A partir de 1973 la relación entre el gran escanciador de maniobras y sus jefes varía sutilmente. Gromiko, elevado a la categoría de miembro del Politburó, encarna una cierta mayoría de edad de la diplomacia soviética, un reconocimiento de que el mundo es más complejo de lo que había parecido en tiempos del zapatazo de Jruschov en la ONU, y, sobre todo, constituye un homenaje al gran profesional cuya única base de poder es su propia competencia. Andrei Gromiko empieza a elevarse por encima de su estricta función y se le ve en las negociaciones de las más altas cumbres, permitiéndose la osadía de corregir a un Breznev a veces somnoliento y desinteresado del detalle. Ya nadie le sugiere que su utilidad en la vida sea la de subir o bajarse los pantalones y el diplomático no tiene que enmascarar en una sonrisa, entre cómplice y esforzada, su probada capacidad de encaje. El ministro de Asuntos Exteriores de la gran potencia soviética ha llegado donde debía, como justa recompensa a la capacidad de supervivencia de quien ha sido útil para todos y peligroso para nadie.

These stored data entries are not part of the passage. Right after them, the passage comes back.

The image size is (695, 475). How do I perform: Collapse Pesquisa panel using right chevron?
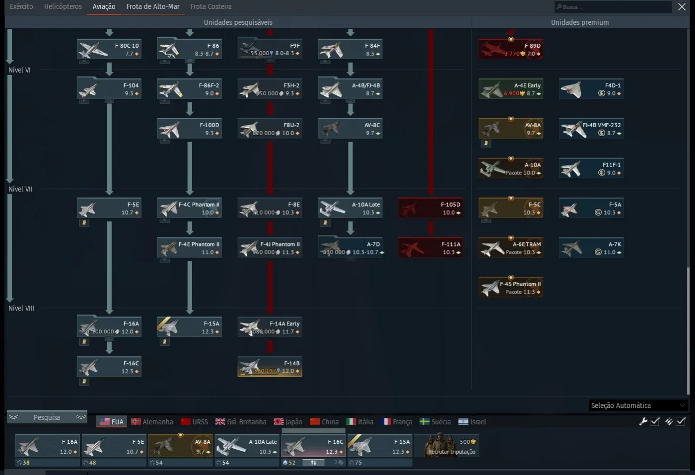click(81, 417)
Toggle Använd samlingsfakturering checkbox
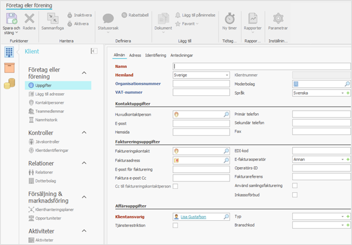This screenshot has width=352, height=245. click(x=295, y=186)
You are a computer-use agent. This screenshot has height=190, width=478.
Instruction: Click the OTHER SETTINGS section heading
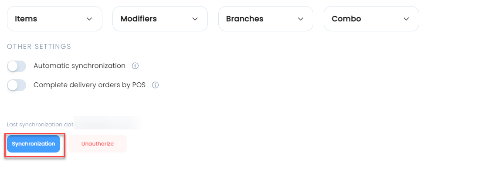(x=39, y=47)
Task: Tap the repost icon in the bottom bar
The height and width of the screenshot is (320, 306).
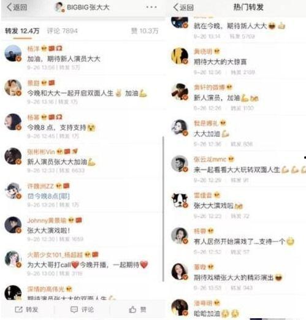Action: [18, 310]
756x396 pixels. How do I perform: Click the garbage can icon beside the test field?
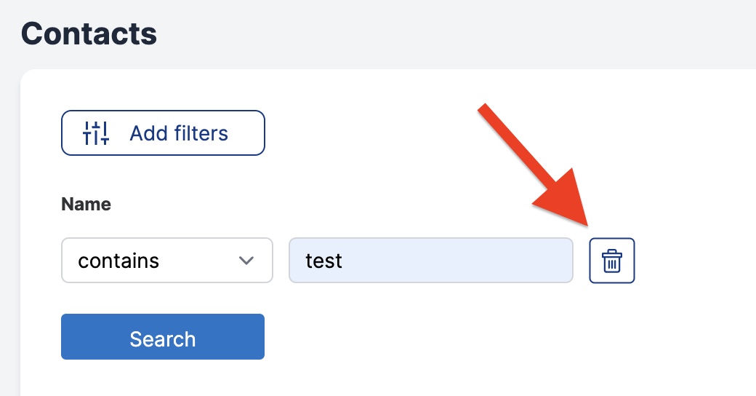(612, 261)
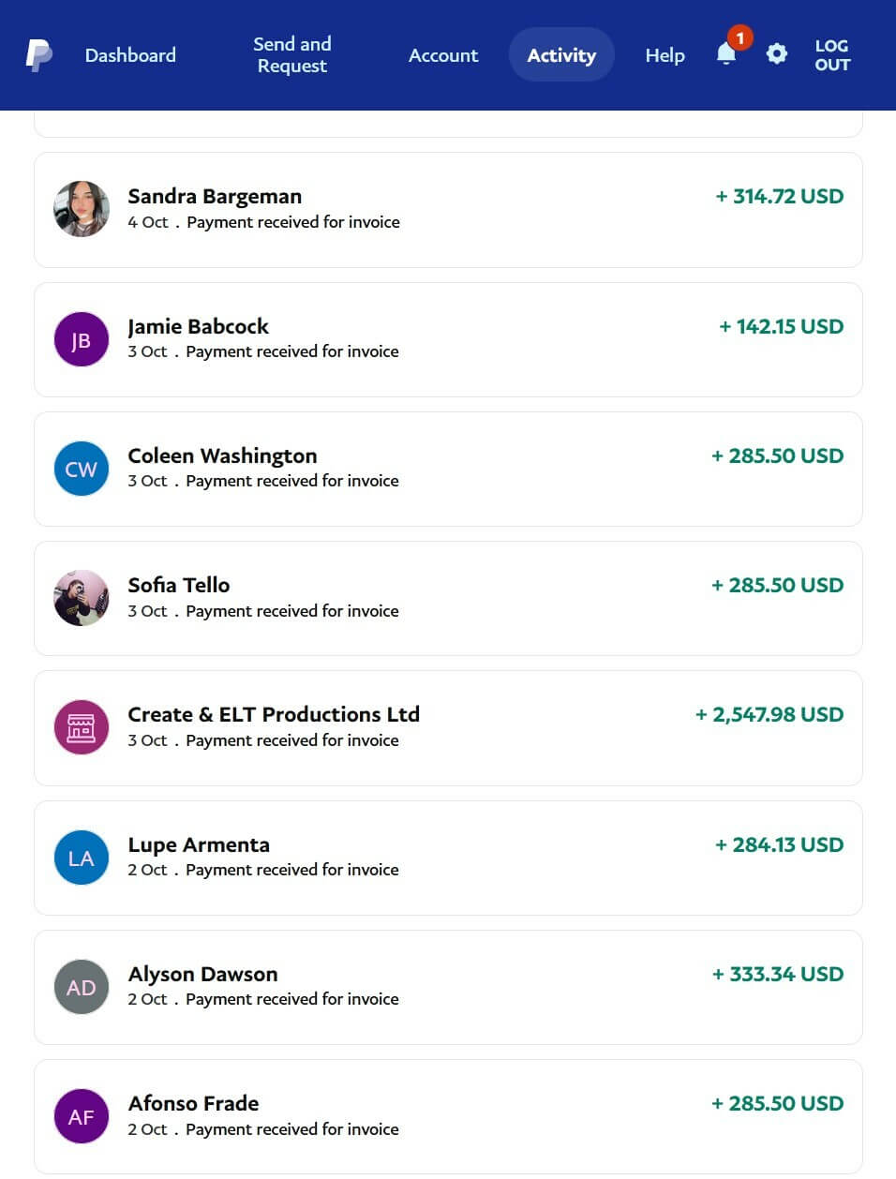Click Sofia Tello's profile photo
The width and height of the screenshot is (896, 1179).
(82, 598)
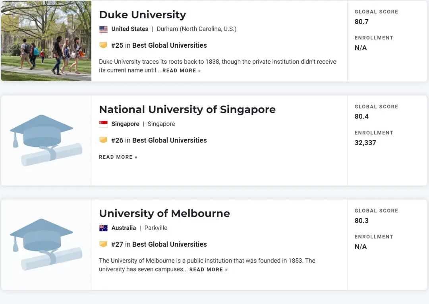Click Best Global Universities link under Melbourne
This screenshot has height=304, width=429.
169,244
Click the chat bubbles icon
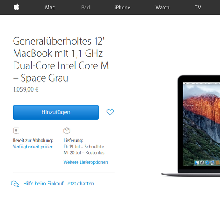 pyautogui.click(x=14, y=184)

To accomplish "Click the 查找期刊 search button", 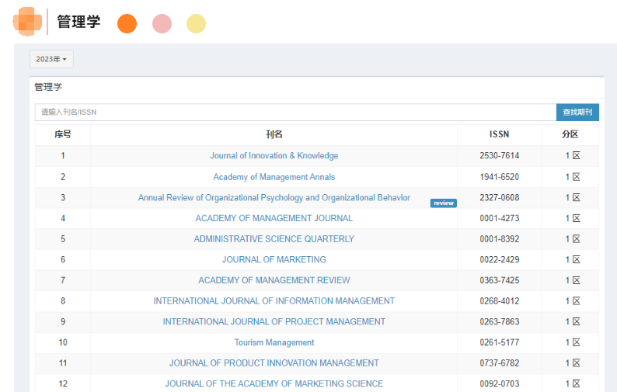I will [577, 113].
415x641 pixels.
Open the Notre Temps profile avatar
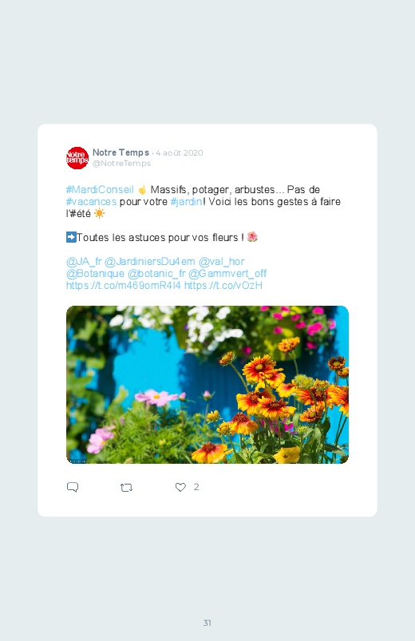click(x=77, y=158)
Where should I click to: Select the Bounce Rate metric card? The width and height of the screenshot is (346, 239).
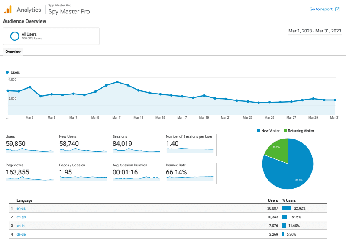coord(190,172)
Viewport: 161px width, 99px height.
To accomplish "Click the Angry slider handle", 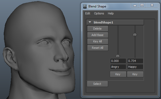I will pos(118,56).
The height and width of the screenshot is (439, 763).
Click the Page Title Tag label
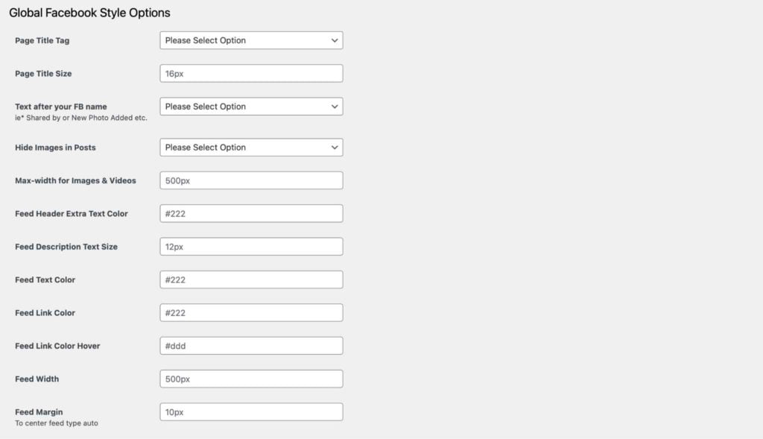pos(42,40)
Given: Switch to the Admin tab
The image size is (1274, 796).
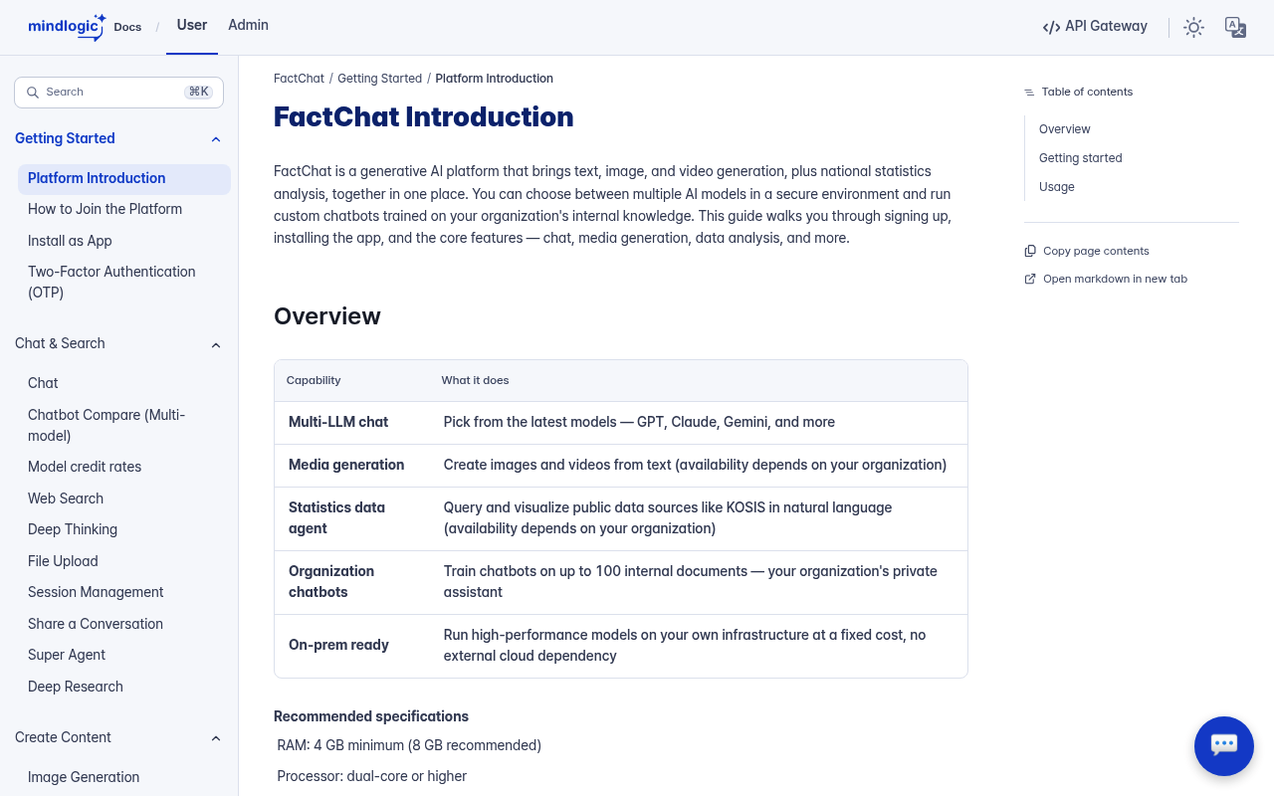Looking at the screenshot, I should pyautogui.click(x=248, y=26).
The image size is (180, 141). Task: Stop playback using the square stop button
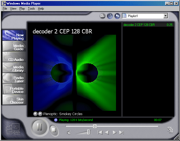point(54,130)
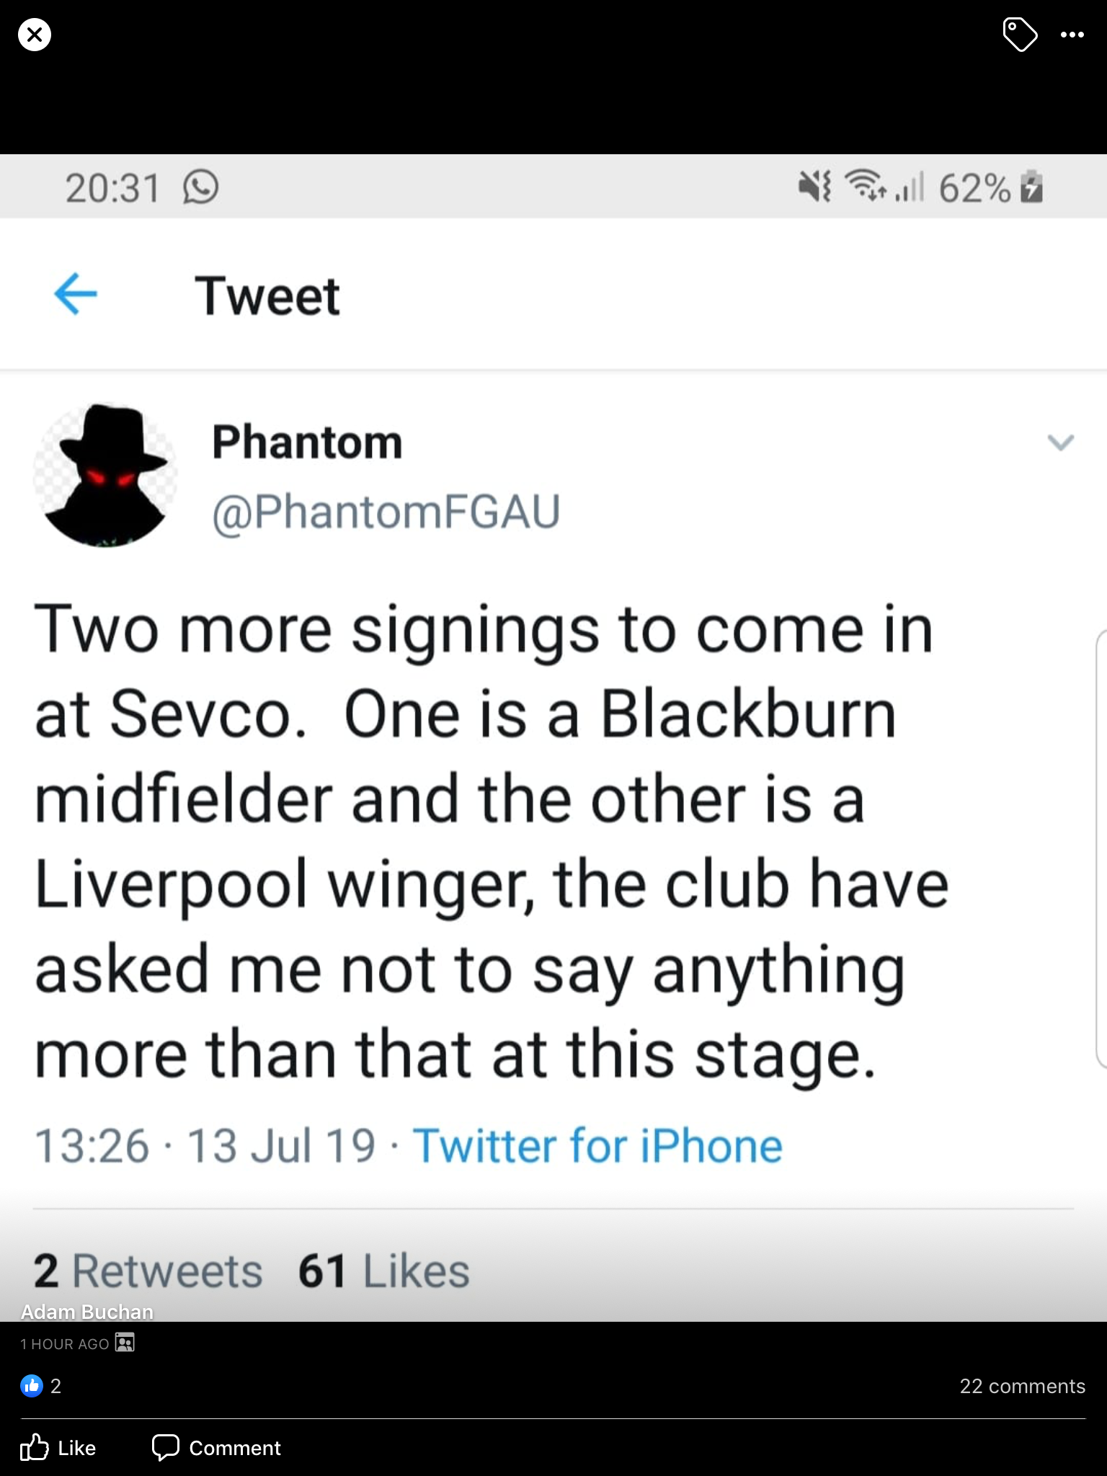
Task: Tap the muted sound status icon
Action: [x=814, y=187]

Al mariscal Costa Gomes, primer presidente democrático de la República portuguesa, se le apodó con el sobrenombre de El Corcho, por su capacidad de sobrenadar a todas las crisis. A Gromiko le convendría con mucho mayor motivo idéntica calificación, incluso en momentos en los que haya parecido al término de su utilidad política, si añadiéramos que ha sido un corcho autopropulsado, apto para las más arduas travesías del océano. Un trabajador siempre por cuenta ajena, pero, por encima de todo, un formidable profesional.